Довбуш свистнул Сивого, взял его за уздечку и двинулся к воротам.
— Когда надумаешь — дай мне знать!..
— Добре! — ответил скульптор.
— Да не забудь про женщину на скале. Я буду наведываться...
Еще раз бросил взгляд на скалу. Ветер услужливо развеял космы хмеля, женщина чуть-чуть улыбалась Олексе и мучилась ожиданием. Может, ждала его? Довбуш ощутил дрожь в теле, шум крови в ушах, такое случалось с ним, когда слушал цимбалы Великого Цимбалиста, когда слушал пенье Аннычки. Но Великий Цимбалист и Аннычка — живые люди, а здесь камень... Камень, оживший под рукой скульптора.
После того дня Мать-Смерека долго не видела Олексу Довбуша. Сгорали в прошлом дни, ночи. Незаметно подрастали ее дочери. Из-за собственных забот — ибо носились над горой, устраивая игрища, лихие бури, и громыхали, как битые горшки, громы, и припекала жара,— Мать-Смерека перестала следить за тем, что происходило в каменной ограде. Ей было довольно того, что оттуда доносились звуки ударов железа о камень, они означали, что скульптор Сильвестр живет и творит.
Только в разгар летнего равноденствия, когда в деревьях и травах густеют, как мед, соки, Смерека опять увидела Довбуша.

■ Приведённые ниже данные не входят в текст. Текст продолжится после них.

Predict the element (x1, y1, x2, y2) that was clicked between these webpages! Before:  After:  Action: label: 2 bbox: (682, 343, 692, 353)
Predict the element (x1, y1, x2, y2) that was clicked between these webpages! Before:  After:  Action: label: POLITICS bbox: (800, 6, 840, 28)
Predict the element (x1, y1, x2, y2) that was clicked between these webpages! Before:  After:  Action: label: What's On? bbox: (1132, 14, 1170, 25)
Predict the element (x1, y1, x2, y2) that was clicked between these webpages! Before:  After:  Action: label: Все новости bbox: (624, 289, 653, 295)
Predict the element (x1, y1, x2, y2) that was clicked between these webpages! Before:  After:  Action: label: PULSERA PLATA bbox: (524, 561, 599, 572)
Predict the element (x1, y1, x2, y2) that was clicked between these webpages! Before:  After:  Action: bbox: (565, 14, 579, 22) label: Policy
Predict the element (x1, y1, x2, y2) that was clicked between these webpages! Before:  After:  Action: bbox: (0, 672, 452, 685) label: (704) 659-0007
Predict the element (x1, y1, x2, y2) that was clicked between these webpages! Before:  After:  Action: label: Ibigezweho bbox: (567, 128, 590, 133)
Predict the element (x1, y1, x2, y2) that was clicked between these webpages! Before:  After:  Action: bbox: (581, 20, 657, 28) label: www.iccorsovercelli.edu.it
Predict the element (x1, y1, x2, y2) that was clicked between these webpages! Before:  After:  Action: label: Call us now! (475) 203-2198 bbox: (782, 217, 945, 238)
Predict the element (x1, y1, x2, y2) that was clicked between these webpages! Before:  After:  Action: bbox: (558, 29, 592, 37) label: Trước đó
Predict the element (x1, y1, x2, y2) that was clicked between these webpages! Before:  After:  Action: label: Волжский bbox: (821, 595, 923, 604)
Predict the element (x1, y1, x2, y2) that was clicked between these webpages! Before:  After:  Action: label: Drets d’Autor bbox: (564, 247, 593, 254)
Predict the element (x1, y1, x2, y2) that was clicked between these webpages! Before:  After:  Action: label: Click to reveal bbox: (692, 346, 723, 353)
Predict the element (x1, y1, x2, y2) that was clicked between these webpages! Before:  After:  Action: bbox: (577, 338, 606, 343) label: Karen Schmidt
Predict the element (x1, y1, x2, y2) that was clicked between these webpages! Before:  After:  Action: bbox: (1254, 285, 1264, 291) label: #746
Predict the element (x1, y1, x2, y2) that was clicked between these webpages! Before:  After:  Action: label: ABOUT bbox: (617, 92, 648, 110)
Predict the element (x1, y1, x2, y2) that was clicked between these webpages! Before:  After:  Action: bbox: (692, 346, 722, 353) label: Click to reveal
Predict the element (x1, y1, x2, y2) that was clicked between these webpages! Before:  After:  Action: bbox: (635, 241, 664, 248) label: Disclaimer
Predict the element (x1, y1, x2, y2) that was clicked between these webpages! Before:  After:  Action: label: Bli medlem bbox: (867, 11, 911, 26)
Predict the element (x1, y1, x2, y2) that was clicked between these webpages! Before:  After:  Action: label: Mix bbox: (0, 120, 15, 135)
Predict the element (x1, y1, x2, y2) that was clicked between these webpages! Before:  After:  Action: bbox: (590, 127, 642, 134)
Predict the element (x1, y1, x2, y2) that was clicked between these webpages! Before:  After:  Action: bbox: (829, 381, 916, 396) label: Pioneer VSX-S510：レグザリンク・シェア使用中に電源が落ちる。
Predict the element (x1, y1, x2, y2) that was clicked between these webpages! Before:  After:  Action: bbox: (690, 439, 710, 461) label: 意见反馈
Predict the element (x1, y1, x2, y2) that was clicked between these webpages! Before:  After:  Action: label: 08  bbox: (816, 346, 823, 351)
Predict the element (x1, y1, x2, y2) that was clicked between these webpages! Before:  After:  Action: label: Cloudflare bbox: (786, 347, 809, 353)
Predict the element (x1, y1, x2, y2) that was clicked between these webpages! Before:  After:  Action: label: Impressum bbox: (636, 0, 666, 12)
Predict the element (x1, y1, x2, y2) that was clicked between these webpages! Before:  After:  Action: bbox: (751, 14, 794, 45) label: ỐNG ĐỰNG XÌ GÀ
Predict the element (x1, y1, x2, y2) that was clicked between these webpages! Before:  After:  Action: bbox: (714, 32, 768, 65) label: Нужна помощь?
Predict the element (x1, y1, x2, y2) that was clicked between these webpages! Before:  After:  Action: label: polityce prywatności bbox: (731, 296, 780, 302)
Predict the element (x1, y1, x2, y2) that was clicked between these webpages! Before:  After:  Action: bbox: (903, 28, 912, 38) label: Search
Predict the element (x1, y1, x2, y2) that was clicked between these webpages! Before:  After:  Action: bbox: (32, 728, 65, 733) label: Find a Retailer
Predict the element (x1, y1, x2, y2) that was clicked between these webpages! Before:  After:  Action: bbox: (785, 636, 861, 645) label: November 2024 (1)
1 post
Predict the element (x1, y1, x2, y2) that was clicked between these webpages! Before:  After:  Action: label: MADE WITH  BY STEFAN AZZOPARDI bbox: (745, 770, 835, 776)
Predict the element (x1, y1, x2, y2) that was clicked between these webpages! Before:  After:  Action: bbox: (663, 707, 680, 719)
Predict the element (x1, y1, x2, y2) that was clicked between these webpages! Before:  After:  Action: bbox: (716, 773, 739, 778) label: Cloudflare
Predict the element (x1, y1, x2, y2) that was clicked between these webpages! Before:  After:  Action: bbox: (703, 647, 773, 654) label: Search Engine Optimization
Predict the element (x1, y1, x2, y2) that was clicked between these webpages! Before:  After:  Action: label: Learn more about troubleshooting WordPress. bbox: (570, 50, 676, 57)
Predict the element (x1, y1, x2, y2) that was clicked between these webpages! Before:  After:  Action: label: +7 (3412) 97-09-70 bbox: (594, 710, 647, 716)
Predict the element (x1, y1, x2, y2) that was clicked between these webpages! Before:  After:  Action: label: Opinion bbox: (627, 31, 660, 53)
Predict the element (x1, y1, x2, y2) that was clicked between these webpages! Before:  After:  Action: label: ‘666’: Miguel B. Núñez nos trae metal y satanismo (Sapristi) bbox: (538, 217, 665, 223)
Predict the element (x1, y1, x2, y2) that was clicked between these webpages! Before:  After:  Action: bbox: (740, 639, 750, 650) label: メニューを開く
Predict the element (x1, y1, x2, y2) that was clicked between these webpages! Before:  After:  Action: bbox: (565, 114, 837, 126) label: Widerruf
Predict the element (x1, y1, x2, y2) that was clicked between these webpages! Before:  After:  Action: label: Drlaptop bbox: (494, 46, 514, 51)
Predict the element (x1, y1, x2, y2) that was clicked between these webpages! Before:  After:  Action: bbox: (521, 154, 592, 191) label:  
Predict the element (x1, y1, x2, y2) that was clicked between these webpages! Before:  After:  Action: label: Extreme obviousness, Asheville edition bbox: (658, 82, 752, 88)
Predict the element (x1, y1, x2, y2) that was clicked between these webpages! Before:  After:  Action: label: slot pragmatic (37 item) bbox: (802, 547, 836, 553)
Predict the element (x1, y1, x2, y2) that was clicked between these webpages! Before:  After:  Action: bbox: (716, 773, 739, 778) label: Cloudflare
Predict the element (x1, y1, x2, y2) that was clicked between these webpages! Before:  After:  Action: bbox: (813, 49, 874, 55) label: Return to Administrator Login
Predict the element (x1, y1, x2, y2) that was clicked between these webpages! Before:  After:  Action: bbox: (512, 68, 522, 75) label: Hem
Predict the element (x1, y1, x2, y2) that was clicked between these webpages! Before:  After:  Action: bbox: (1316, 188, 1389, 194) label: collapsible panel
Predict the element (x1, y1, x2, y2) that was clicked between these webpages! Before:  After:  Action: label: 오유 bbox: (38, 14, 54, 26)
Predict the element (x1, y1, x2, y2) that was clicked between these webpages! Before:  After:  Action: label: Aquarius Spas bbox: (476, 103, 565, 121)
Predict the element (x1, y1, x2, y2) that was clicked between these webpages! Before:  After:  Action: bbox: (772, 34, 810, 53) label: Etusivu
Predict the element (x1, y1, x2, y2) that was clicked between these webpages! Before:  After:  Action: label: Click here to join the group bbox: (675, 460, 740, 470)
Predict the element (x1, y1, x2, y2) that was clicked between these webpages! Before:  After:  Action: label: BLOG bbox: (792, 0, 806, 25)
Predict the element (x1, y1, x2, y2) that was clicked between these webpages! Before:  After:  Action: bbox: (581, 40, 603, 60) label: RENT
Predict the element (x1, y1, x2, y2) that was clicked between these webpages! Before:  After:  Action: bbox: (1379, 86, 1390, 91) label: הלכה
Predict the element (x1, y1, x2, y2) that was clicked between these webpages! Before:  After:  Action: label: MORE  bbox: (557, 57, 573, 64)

— А я уже ждал, пан Олекса! — радостно встретил его молодой чернец. За лето он еще больше исхудал, старенькая ряса болталась на нем, как тряпье на пугале.
— Верно, закончил образ матерей наших? — поинтересовался Довбуш, выставляя из сумок хлеб, брынзу и вино.
— Нет. Отец завалил меня работой по уши. Не хватало времени. Кроме того, я...— скульптор замялся.— Кроме того, я работал еще над одной вещью, работал в тайне от всего света. Готовил вам дар.
Скульптор двинулся по дорожке, ведущей вниз к руслу речки Манявки, что охватывала каменный двор с южной стороны. Опришок пошел следом.
Сильвестр остановился в зарослях и стал разбрасывать кучу хвороста. По всему чувствовалось, что ему не терпится. Наконец из-под нагромождений возникла фигура каменного человека, возникла и сразу вступила в поединок с крылатым существом, была у этого существа змеиная голова, были у нее собачьи ноги, был хвост ослиный, а крылья — Черной Птахи. Человек и чудовище сошлись в яростном поединке, под ними, казалось, дрожала земля, меж ними, казалось, ярилось пламя. Но все же побеждал человек, его пальцы до хруста в суставах сдавили змеиную шею, а левая нога втаптывала в камень раздробленное, ослабевшее крыло.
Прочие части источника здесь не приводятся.